---------- Input material

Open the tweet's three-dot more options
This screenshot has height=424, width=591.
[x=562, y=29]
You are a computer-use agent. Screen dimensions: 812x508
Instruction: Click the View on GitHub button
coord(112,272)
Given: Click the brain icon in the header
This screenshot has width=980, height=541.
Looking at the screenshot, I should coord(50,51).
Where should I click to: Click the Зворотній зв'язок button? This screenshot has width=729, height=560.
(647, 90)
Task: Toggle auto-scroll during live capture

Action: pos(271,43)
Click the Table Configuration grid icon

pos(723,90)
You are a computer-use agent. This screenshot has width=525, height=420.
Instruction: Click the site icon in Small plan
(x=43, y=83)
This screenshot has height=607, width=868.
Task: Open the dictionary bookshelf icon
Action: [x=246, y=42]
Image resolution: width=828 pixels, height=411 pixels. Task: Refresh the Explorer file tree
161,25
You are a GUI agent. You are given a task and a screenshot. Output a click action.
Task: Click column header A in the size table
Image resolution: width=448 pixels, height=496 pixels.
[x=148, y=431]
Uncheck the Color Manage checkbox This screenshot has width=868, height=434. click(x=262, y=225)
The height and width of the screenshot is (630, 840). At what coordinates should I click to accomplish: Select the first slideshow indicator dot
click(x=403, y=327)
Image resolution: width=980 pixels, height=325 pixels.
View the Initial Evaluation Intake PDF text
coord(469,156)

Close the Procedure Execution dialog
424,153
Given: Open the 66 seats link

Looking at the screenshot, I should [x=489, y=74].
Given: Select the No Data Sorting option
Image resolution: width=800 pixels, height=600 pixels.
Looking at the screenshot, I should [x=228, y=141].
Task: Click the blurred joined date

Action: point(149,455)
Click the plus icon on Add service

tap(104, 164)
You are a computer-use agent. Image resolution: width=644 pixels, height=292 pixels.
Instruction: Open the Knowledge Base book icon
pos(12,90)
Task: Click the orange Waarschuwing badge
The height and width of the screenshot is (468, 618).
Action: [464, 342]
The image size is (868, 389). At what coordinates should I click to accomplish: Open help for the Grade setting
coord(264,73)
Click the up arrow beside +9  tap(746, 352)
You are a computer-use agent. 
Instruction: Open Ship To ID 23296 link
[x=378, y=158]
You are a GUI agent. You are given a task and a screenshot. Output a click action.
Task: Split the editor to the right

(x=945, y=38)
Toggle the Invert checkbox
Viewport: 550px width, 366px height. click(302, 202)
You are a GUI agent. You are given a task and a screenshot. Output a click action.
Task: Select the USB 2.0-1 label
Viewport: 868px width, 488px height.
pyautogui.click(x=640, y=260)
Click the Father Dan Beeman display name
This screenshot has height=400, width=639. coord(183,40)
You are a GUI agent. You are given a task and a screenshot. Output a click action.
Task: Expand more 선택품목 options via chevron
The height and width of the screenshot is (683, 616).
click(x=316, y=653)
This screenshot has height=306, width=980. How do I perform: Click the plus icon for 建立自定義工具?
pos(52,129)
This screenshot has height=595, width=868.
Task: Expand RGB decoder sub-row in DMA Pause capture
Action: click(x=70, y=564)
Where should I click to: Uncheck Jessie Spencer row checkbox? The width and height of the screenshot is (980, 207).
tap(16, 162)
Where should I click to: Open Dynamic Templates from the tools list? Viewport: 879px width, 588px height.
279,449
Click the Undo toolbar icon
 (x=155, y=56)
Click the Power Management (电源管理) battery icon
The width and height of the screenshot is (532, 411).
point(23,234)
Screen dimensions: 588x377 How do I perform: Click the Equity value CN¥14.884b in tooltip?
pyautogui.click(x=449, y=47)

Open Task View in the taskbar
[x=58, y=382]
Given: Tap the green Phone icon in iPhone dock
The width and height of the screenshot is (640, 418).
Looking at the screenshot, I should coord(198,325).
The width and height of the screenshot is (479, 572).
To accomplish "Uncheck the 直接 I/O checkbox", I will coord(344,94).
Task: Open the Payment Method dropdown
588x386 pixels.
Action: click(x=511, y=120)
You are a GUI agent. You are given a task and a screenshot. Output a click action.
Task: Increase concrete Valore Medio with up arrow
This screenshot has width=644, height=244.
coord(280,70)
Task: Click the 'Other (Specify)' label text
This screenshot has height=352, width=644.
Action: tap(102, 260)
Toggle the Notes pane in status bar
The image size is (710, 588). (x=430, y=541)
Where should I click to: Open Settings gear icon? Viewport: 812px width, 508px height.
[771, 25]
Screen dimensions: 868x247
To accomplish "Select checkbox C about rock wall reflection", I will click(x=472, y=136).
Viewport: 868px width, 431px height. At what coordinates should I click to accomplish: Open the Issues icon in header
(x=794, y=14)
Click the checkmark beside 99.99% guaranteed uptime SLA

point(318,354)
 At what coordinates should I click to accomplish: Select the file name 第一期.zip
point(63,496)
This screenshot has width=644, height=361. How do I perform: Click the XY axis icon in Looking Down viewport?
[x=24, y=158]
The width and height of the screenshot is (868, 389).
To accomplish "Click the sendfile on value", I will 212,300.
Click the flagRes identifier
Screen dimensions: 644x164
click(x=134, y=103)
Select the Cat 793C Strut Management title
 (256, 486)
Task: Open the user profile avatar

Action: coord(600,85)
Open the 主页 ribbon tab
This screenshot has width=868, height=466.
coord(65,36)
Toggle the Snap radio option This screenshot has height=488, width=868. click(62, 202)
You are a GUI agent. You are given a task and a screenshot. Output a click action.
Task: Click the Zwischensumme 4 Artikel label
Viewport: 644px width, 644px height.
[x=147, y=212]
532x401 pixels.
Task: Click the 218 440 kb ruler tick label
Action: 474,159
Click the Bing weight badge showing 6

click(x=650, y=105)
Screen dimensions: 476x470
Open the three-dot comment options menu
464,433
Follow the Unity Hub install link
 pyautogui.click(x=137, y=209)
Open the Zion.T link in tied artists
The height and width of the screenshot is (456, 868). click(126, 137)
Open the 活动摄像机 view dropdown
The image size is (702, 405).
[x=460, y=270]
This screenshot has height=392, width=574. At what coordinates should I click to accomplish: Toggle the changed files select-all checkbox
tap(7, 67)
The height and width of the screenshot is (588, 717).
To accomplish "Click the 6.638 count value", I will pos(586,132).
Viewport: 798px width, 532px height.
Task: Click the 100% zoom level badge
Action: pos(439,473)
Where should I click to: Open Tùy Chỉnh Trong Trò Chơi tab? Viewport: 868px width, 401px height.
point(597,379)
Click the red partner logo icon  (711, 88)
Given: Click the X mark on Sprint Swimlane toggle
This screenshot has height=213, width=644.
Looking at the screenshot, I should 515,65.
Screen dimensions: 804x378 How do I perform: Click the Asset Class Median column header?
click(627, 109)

--------------------

■ The task:
From the data above, extract every line in its exact form.

■ Task output:
Open the tweet's three-dot more options
This screenshot has height=424, width=591.
[x=562, y=29]
You are a computer-use agent. Screen dimensions: 812x508
Instruction: Click the View on GitHub button
coord(112,272)
Given: Click the brain icon in the header
This screenshot has width=980, height=541.
Looking at the screenshot, I should coord(50,51).
Where should I click to: Click the Зворотній зв'язок button? This screenshot has width=729, height=560.
(647, 90)
Task: Toggle auto-scroll during live capture

Action: pos(271,43)
Click the Table Configuration grid icon

pos(723,90)
You are a computer-use agent. This screenshot has width=525, height=420.
Instruction: Click the site icon in Small plan
(x=43, y=83)
This screenshot has height=607, width=868.
Task: Open the dictionary bookshelf icon
Action: [x=246, y=42]
Image resolution: width=828 pixels, height=411 pixels. Task: Refresh the Explorer file tree
161,25
You are a GUI agent. You are given a task and a screenshot. Output a click action.
Task: Click column header A in the size table
Image resolution: width=448 pixels, height=496 pixels.
[x=148, y=431]
Uncheck the Color Manage checkbox This screenshot has width=868, height=434. click(x=262, y=225)
The height and width of the screenshot is (630, 840). At what coordinates should I click to accomplish: Select the first slideshow indicator dot
click(x=403, y=327)
Image resolution: width=980 pixels, height=325 pixels.
View the Initial Evaluation Intake PDF text
coord(469,156)

Close the Procedure Execution dialog
424,153
Given: Open the 66 seats link

Looking at the screenshot, I should [x=489, y=74].
Given: Select the No Data Sorting option
Image resolution: width=800 pixels, height=600 pixels.
Looking at the screenshot, I should [x=228, y=141].
Task: Click the blurred joined date

Action: point(149,455)
Click the plus icon on Add service

tap(104, 164)
You are a computer-use agent. Image resolution: width=644 pixels, height=292 pixels.
Instruction: Open the Knowledge Base book icon
pos(12,90)
Task: Click the orange Waarschuwing badge
The height and width of the screenshot is (468, 618).
Action: [464, 342]
The image size is (868, 389). At what coordinates should I click to accomplish: Open help for the Grade setting
coord(264,73)
Click the up arrow beside +9  tap(746, 352)
You are a computer-use agent. 
Instruction: Open Ship To ID 23296 link
[x=378, y=158]
You are a GUI agent. You are given a task and a screenshot. Output a click action.
Task: Split the editor to the right

(x=945, y=38)
Toggle the Invert checkbox
Viewport: 550px width, 366px height. click(302, 202)
You are a GUI agent. You are given a task and a screenshot. Output a click action.
Task: Select the USB 2.0-1 label
Viewport: 868px width, 488px height.
pyautogui.click(x=640, y=260)
Click the Father Dan Beeman display name
This screenshot has height=400, width=639. coord(183,40)
You are a GUI agent. You are given a task and a screenshot. Output a click action.
Task: Expand more 선택품목 options via chevron
The height and width of the screenshot is (683, 616).
click(x=316, y=653)
This screenshot has height=306, width=980. How do I perform: Click the plus icon for 建立自定義工具?
pos(52,129)
This screenshot has height=595, width=868.
Task: Expand RGB decoder sub-row in DMA Pause capture
Action: click(x=70, y=564)
Where should I click to: Uncheck Jessie Spencer row checkbox? The width and height of the screenshot is (980, 207).
tap(16, 162)
Where should I click to: Open Dynamic Templates from the tools list? Viewport: 879px width, 588px height.
279,449
Click the Undo toolbar icon
 (x=155, y=56)
Click the Power Management (电源管理) battery icon
The width and height of the screenshot is (532, 411).
point(23,234)
Screen dimensions: 588x377 How do I perform: Click the Equity value CN¥14.884b in tooltip?
pyautogui.click(x=449, y=47)

Open Task View in the taskbar
[x=58, y=382]
Given: Tap the green Phone icon in iPhone dock
The width and height of the screenshot is (640, 418).
Looking at the screenshot, I should coord(198,325).
The width and height of the screenshot is (479, 572).
To accomplish "Uncheck the 直接 I/O checkbox", I will coord(344,94).
Task: Open the Payment Method dropdown
588x386 pixels.
Action: click(x=511, y=120)
You are a GUI agent. You are given a task and a screenshot. Output a click action.
Task: Increase concrete Valore Medio with up arrow
This screenshot has width=644, height=244.
coord(280,70)
Task: Click the 'Other (Specify)' label text
This screenshot has height=352, width=644.
Action: tap(102, 260)
Toggle the Notes pane in status bar
The image size is (710, 588). (x=430, y=541)
Where should I click to: Open Settings gear icon? Viewport: 812px width, 508px height.
[771, 25]
Screen dimensions: 868x247
To accomplish "Select checkbox C about rock wall reflection", I will click(x=472, y=136).
Viewport: 868px width, 431px height. At what coordinates should I click to accomplish: Open the Issues icon in header
(x=794, y=14)
Click the checkmark beside 99.99% guaranteed uptime SLA

point(318,354)
 At what coordinates should I click to accomplish: Select the file name 第一期.zip
point(63,496)
This screenshot has width=644, height=361. How do I perform: Click the XY axis icon in Looking Down viewport?
[x=24, y=158]
The width and height of the screenshot is (868, 389).
To accomplish "Click the sendfile on value", I will 212,300.
Click the flagRes identifier
Screen dimensions: 644x164
click(x=134, y=103)
Select the Cat 793C Strut Management title
 (256, 486)
Task: Open the user profile avatar

Action: coord(600,85)
Open the 主页 ribbon tab
This screenshot has width=868, height=466.
coord(65,36)
Toggle the Snap radio option This screenshot has height=488, width=868. click(62, 202)
You are a GUI agent. You are given a task and a screenshot. Output a click action.
Task: Click the Zwischensumme 4 Artikel label
Viewport: 644px width, 644px height.
[x=147, y=212]
532x401 pixels.
Task: Click the 218 440 kb ruler tick label
Action: 474,159
Click the Bing weight badge showing 6

click(x=650, y=105)
Screen dimensions: 476x470
Open the three-dot comment options menu
464,433
Follow the Unity Hub install link
 pyautogui.click(x=137, y=209)
Open the Zion.T link in tied artists
The height and width of the screenshot is (456, 868). click(126, 137)
Open the 活动摄像机 view dropdown
The image size is (702, 405).
[x=460, y=270]
This screenshot has height=392, width=574. At what coordinates should I click to accomplish: Toggle the changed files select-all checkbox
tap(7, 67)
The height and width of the screenshot is (588, 717).
To accomplish "Click the 6.638 count value", I will pos(586,132).
Viewport: 798px width, 532px height.
Task: Click the 100% zoom level badge
Action: pos(439,473)
Where should I click to: Open Tùy Chỉnh Trong Trò Chơi tab? Viewport: 868px width, 401px height.
point(597,379)
Click the red partner logo icon  (711, 88)
Given: Click the X mark on Sprint Swimlane toggle
This screenshot has height=213, width=644.
Looking at the screenshot, I should 515,65.
Screen dimensions: 804x378 How do I perform: Click the Asset Class Median column header?
click(627, 109)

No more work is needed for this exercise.